◆ What to work on
Up to and including the line with "XENON/LED BULBS (332, 1559)", please reproduce the lines below exactly, beginning with the first.

┌─ Listed entries

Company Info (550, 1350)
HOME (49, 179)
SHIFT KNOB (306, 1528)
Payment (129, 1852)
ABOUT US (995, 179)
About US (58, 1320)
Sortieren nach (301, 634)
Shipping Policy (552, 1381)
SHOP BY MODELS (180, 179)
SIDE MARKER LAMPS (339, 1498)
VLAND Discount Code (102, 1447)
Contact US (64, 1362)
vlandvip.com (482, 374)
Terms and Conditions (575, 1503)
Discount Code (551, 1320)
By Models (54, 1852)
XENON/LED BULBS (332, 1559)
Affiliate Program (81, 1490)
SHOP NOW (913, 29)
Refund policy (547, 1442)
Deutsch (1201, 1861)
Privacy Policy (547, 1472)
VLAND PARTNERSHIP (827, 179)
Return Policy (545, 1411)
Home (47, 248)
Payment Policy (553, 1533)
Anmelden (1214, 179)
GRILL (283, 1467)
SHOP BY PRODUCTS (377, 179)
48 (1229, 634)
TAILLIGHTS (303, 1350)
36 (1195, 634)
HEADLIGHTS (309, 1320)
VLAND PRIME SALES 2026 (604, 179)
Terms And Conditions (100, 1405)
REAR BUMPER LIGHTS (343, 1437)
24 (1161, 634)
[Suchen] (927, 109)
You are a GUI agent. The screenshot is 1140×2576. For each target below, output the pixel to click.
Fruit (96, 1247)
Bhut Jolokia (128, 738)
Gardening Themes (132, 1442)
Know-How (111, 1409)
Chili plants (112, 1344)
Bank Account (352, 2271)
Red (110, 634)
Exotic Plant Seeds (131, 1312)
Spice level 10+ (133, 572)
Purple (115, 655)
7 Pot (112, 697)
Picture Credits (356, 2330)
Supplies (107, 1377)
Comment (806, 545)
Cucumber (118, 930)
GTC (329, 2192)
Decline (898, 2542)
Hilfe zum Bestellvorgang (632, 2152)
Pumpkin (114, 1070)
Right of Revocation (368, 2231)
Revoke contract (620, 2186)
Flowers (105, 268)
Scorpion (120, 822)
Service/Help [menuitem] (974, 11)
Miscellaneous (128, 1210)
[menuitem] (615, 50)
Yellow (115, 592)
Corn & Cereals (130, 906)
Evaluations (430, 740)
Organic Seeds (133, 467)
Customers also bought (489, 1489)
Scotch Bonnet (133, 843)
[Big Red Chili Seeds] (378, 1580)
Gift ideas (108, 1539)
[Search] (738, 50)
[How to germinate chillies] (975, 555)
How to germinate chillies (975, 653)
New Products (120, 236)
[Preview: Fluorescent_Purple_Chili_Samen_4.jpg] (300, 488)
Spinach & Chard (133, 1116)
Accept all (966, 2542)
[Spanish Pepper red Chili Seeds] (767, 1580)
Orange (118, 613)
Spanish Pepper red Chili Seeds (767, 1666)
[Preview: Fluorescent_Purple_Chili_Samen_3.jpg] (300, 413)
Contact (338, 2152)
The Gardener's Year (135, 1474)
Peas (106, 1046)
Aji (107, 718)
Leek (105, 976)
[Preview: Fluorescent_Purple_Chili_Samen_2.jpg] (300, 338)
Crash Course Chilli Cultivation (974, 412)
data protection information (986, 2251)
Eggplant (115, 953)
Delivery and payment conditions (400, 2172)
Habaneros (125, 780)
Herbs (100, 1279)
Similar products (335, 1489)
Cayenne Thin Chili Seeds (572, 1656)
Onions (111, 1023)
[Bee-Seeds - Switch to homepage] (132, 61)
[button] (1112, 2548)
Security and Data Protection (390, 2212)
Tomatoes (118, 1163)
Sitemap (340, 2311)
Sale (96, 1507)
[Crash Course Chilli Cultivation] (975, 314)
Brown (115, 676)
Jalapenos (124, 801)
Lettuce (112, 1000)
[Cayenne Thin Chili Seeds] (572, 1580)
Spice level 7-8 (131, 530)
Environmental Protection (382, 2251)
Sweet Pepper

└─

◆ Task answer
Company Info (550, 1350)
HOME (49, 179)
SHIFT KNOB (306, 1528)
Payment (129, 1852)
ABOUT US (995, 179)
About US (58, 1320)
Sortieren nach (301, 634)
Shipping Policy (552, 1381)
SHOP BY MODELS (180, 179)
SIDE MARKER LAMPS (339, 1498)
VLAND Discount Code (102, 1447)
Contact US (64, 1362)
vlandvip.com (482, 374)
Terms and Conditions (575, 1503)
Discount Code (551, 1320)
By Models (54, 1852)
XENON/LED BULBS (332, 1559)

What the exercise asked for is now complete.